SOUTH Korea's Busan-based SM Line has spent US$646 million bolstering its stake in fellow Korean liner HMM, sparking further conjecture of a takeover, reports Singapore's Splash 247.
HMM, which the Korean government has been keen to sell, is nearly 10 times larger in TEU terms than SM Line, a company which was founded around the time of the collapse of another famous name in Korean container transport, Hanjin Shipping.
Nevertheless, SM Lines, a specialised carrier that provides trans-Pacific and intra-Asia shuttle services, now holds a 5.52 per cent stake in HMM and is the carrier's third largest shareholder. The rumour mill in Seoul has restarted talk of a takeover, something denied by SM Lines when it was first revealed to have invested in HMM shares in December last year.

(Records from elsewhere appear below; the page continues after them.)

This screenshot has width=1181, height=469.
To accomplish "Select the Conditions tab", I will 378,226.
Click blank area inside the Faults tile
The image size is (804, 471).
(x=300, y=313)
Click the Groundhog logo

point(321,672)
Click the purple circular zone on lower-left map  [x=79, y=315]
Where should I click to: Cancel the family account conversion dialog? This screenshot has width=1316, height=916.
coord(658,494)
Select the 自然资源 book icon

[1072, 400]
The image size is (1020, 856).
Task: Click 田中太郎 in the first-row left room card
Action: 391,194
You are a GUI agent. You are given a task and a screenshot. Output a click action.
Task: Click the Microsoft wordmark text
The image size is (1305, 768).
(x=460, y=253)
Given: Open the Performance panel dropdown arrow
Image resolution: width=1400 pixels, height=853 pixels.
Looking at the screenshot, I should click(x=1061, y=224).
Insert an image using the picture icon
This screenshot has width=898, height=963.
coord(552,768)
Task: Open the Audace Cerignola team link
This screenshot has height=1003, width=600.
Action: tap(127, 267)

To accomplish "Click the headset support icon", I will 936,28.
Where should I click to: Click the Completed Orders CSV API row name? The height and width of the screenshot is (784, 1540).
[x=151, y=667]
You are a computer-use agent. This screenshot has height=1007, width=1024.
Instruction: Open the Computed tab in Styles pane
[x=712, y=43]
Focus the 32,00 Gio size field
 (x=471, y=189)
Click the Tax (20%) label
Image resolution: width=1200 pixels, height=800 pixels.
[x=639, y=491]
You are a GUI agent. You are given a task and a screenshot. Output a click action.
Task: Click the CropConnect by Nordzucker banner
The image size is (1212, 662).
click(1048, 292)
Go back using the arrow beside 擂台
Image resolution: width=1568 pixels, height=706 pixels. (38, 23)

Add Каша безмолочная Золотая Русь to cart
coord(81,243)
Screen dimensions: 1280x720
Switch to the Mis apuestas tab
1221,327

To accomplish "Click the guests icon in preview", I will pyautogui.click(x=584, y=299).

SM Group, which has a background in the construction industry, has bought out shipping lines in recent years, including Korea Line Corp and Samsun Logix, now rebranded as Korea Shipping Corp.
SM Group chairman Woo Oh-hyun is well known in Korean business circles as an expert in mergers and acquisitions. The scale difference between SM and HMM has many questioning whether Mr Woo can manage a buyout of this size. HMM is the world's eighth largest liner and is on track to have a fleet in excess of 1 million TEU soon, while SM Line lies in 22nd place in Alphaliner's carrier rankings with a fleet totalling around 85,000 slots leading one business reporter in Seoul to question whether this "shrimp" could swallow a "whale".
HMM has been under the control of state creditors for many years, but Seoul has indicated in recent months it is looking to privatise the line.